This is the repository for the code used in writing the paper, 'Generative Adversarial Network Architectures For Image Synthesis Using Capsule Network'. This paper proposes GAN architectures for incorporating Capsule networks for conditional and non-conditional image synthesis. The paper also demonstartes that such an architecture requires significantly lesser training data to generate good quality images in comparison to current architectures for image synthesis (DCGANs with Improved Wasserstein Loss). The paper also demonstrates an increase in the diversity of images generated owing to the robustness of Capsule GANs to small affine transformations.
The following diagram shows the architecture for the Discriminative Capsule GAN that is used for non-conditional image synthesis.
The discriminator has been substituted with a Capsule Network in place of a CNN. Also, the loss uses marginal losses described in the paper, "Dynamic Routing Between Capsules" by Sabour et al[1], for Capsule Networks to build a function analogous to the Wasserstein Loss, allowing the architecture to benefit from stable training and faster convergence of critic to optimality.
The following diagram shows the architecture for the Split-Auxiliary Conditional Capsule GAN that is used for conditional image synthesis.

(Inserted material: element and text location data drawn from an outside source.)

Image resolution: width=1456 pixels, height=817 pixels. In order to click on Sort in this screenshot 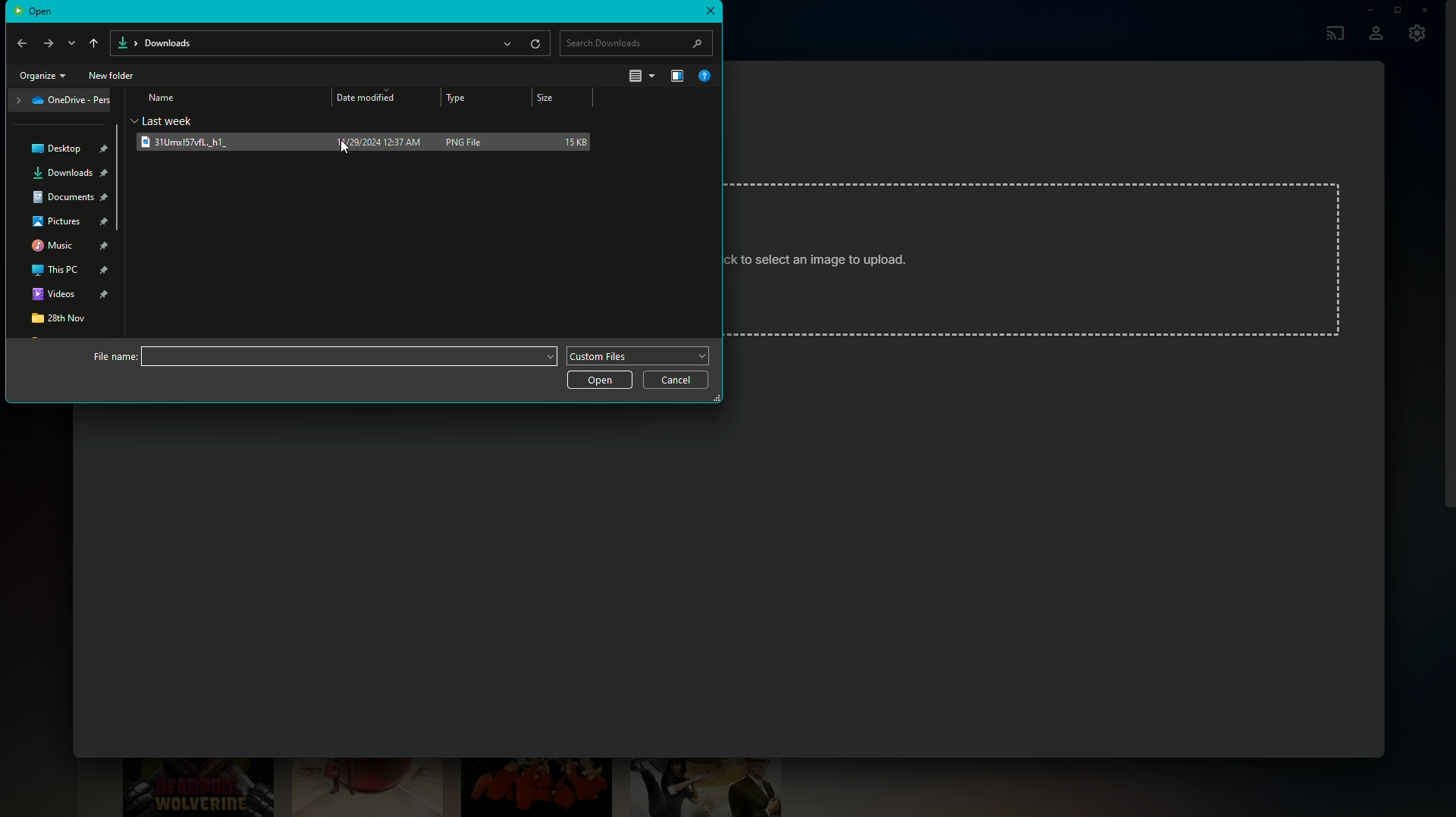, I will do `click(640, 76)`.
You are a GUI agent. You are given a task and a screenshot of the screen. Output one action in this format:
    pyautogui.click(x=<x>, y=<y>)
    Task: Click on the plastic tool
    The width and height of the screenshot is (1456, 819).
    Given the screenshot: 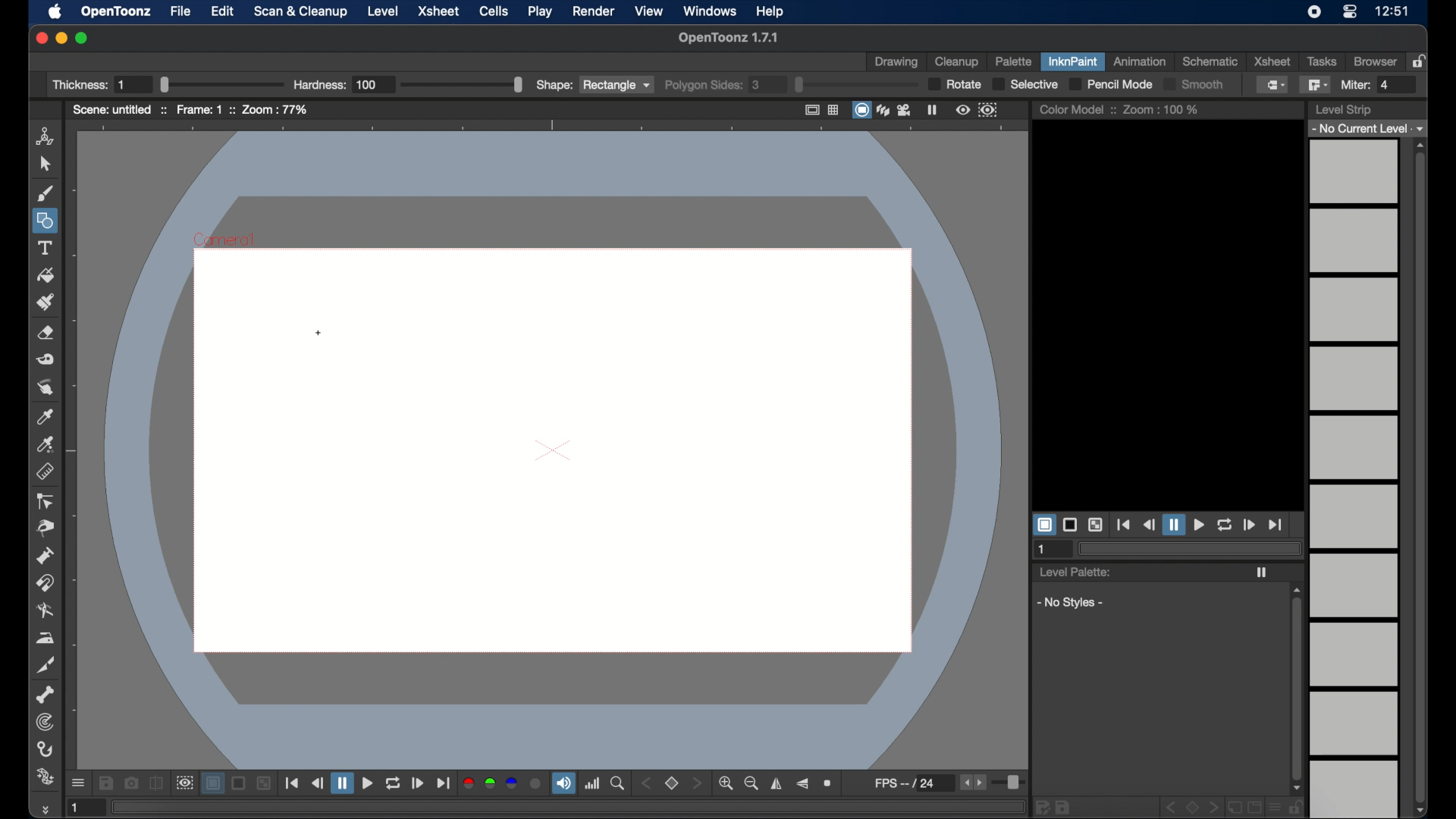 What is the action you would take?
    pyautogui.click(x=45, y=777)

The discriminator uses a split-auxiliary classifier architetcure for conditional image discrimination. The Primary Capsule layer is common to the Primary and Secondary Classifiers. The Primary Classifier classifies the image as real/fake and the Secondary Classifier predicts the most probable class of the image. The losses from these 2 networks is combined to develop a single discriminator loss.
- Python 3.5 or higher
- Tensorflow 1.4
- Matplotlib
- Numpy
- Imageio
- Pickle
- Scikit-Learn
- Tqdm
Improved Wasserstein GAN:
Go to /Improved Wasserstein GAN/
and run,
python NonCondImprovedWassersteinGAN.py
Non-conditional Discriminative Capsule GAN:
Go to /Discriminative Capsule GAN/
and run,
python DiscriminativeCapsGAN.py
Conditional Improved Wasserstein DCGAN
Go to /Conditional Improved WDCGAN/
and run,
python ConditionalImprovedWDCGAN.py
Split-Auxiliary Capsule GAN:
Go to /Condtional Capsule GAN/
and run,
python ConditionalCapsGAN.py
Following are the images generated by training the GAN over MNIST and Fashion-MNIST datasets for 5 epochs
Following are the images generated by training the GAN over MNIST and Fashion-MNIST datasets for 5 epochs
Following is the comparison of the mean nearest neighbour distances of the images generated from the Fashion-MNIST dataset by the Improved Wasserstein GAN and Discriminatative Capsule GAN models. As one can see, despite the images generated by Dicriminative Capsule GAN being more realistic, the mean nearest neighbour distances are consistently higher than that of the images generated by the Improved Wasserstein GAN. This points towards a greater diversity in the images generated by the Discriminative Capsule GAN.
Following are the images generated by training the GAN over rotated-MNIST for 100 epochs and flipped-Fashion-MNIST for 50 epochs.
Following are the images generated by training the GAN over rotated-MNIST for 5 epochs and flipped-Fashion-MNIST for 10 epochs.
Following is the comparison of the mean nearest neighbour distances of the images generated from the rotated-MNIST dataset by the Conditional Improved Wasserstein GAN (left) over 100 epochs and Split-Auxiliary Conditional Capsule GAN models (right) over 10 epochs. As one can see, despite the images generated by Capsule GAN being more realistic, the mean nearest neighbour distances are consistently higher than that of the images generated by the Improved Wasserstein GAN. This points towards a greater diversity in the images generated by the Capsule GAN.